The tool draws on an extensive database of prior users' experience plus concepts described in the following:

Competitive Advantage, Porter
Creating Strategic Leverage, Lele
Delivering Quality Service, Zeithaml, Parasuraman & Berry
Developing Business Strategies, Aaker
Power Pricing, Dolan & Simon
High-Tech Ventures, Bell
Principles of Marketing, Kotler & Armstrong
Service Breakthroughs, Heskett, Sasser & Hart
The Balanced Scorecard, Kaplan & Norton
The Fifth Discipline, Senge
The PIMS Principles, Buzzell & Gale
Top Management Strategy, Tregoe & Zimmerman
Value Migration, Slywotzky
and many others.

One form of analysis provided by the marketing strategy audit is charts that describe a business or marketing concept.
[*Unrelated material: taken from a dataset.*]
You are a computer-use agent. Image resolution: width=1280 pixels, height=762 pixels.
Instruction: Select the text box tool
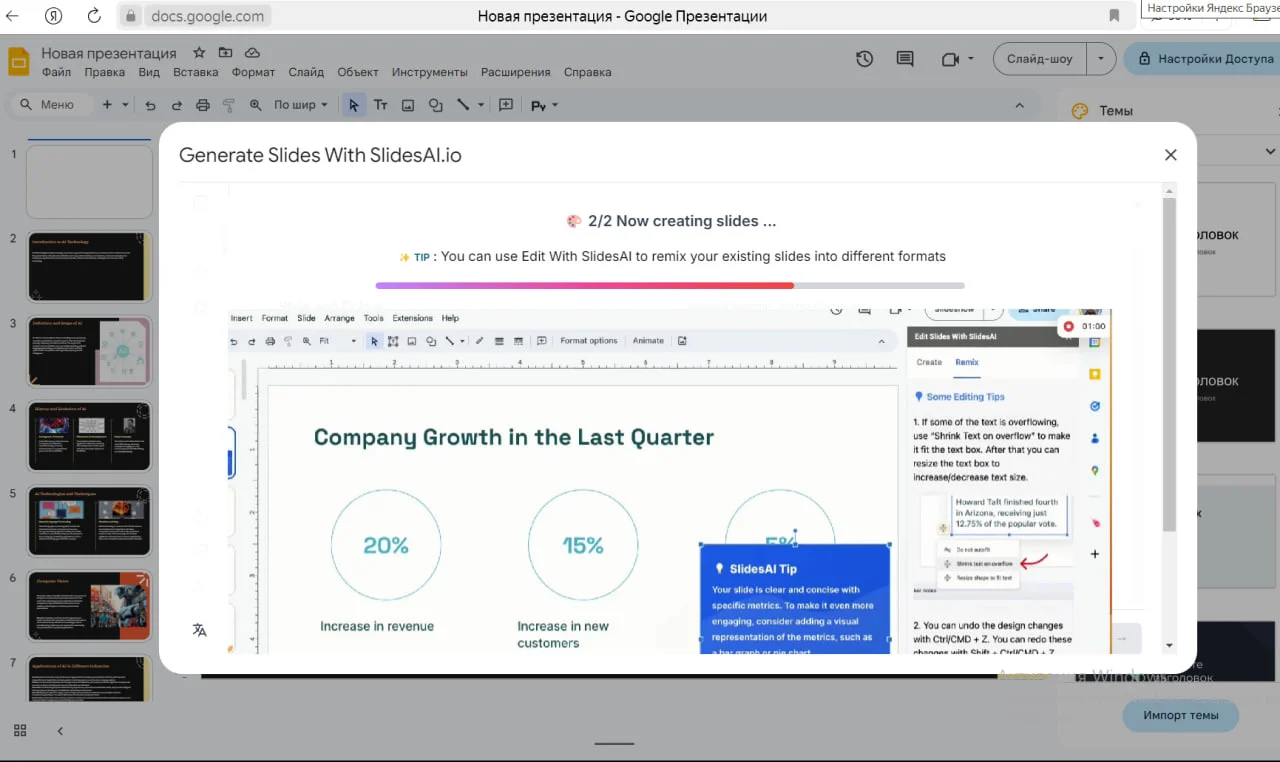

Some examples are:

Generic Strategy Potential
Generic Strategy Potential This chart graphically displays an analysis of the potential for your enterprise to implement each of the generic strategies. The assertions behind the ratings can be traced to the clients answers on questionnaires, which keeps the analysis clean of consultant bias.


Strategic Factor Ratings
Strategic Factor Ratings This is a graphical display of strategic factors, some of which you do not have the ability to directly control. This form of display is called a spider graph. It is most positive for your enterprise when all display points are at the outer limit of the chart. Each factor is rated between zero and one hundred. To have a reasonable chance for successful implementation of your marketing strategy each of the strategic factors should have a rating of 70 or higher.


Industry Attractiveness
Industry Attractiveness This industry model, initially described by Michael Porter in his book, Competitive Strategy, addresses the key factors that influence industry profitability. Your objective should be to understand each of these factors to the extent that you can defend against them or influence them in your favor. The nearer the plot point is to the outer edge of the chart, the more favorable it is for your strategy.


Business Risk Analysis
Business Risk Analysis The concepts of closeness to the core business and market attractiveness can be combined to analyze the risk of investing in new offerings. The proximity of the new offering to the core business is measured by its proximity to current offerings and current markets. For products, such factors as technology, familiarity with the materials, special finishes, and quality standards contribute to the proximity to current products. Market attractiveness considers such factors as: bargaining power of the suppliers, threat of substitutes, threat of new entrants, competitive rivalry, and bargaining power of the buyers.


Business Strategy Matrix
Business Strategy Matrix The General Electric Company, with the aid of the Boston Consulting Group and McKinsey and Company, pioneered the nine-cell strategic business screen illustrated here. The vertical axis represents the industry attractiveness. Factors such as the bargaining power of the buyers and the suppliers, the internal rivalry and the threat of new entrants and substitutes are weighed and considered. The horizontal axis represents the firm's strength or ability to compete in the industry. The competitive strength includes an analysis of the value and quality of the offering, its market share, staying power, experience, etc.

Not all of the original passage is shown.